After former IMF chief and ex-presidential hopeful Dominique Strauss-Kahn was accused of rape at the beginning of last week, the most public of France’s public intellectuals sprang to his aid. Writing in the Daily Beast, Bernard-Henri Lévy, or BHL as he’s known in France, condemned the presumption of guilt inferred in media coverage of the alleged rape of a hotel maid in New York. With all the fury of a pamphleteer, BHL vented his frustration: “I resent the New York tabloid press, a disgrace to the profession, that, without the least precaution and before having effected the least verification, has depicted Dominique Strauss-Kahn as a sicko, a pervert, borderlining on serial killer, a psychiatrist’s dream.” Lévy has been friends with Strauss-Kahn (himself often referred to as DSK) for two decades and considers himself a member of the French political left as well as one of its strongest critics. Here he is at the New York Public Library on stage with Slavoj Zizek in 2008.

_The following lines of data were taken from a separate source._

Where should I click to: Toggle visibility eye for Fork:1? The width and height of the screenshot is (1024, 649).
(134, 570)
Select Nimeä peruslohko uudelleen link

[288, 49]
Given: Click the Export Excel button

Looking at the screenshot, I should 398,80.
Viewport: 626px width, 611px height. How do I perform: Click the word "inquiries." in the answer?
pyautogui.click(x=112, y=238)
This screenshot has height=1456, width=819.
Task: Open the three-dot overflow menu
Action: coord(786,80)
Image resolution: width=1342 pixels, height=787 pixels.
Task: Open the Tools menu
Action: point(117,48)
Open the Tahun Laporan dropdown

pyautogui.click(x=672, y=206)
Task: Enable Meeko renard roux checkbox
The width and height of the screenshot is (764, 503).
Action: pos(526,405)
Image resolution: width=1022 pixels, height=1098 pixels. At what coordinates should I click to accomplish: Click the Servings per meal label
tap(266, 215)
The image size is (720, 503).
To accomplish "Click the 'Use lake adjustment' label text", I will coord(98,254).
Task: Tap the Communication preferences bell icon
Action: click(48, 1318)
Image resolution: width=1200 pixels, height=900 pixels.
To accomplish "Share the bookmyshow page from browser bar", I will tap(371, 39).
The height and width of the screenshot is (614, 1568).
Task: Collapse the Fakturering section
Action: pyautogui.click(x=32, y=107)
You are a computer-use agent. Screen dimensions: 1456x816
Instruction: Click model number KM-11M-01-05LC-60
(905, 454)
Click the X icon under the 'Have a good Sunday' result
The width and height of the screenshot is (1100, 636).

Levy’s plea on behalf of his friend has been roundly condemned by the American media. David Rieff of The New Republic summarised BHL’s argument as “because DSK is a valuable person, he is entitled to special treatment”. And an inferred slur against the alleged victim has raised the eyebrows of feminist bloggers - although BHL couldn’t hold a candle to the French media’s more chauvinistic fringe (in French). Meanwhile, on the other side of the Atlantic, the French public seems to have concluded that something was foul in the state of Sofitel. It’s been reported that most French people believe Strauss-Kahn was the victim of a set-up.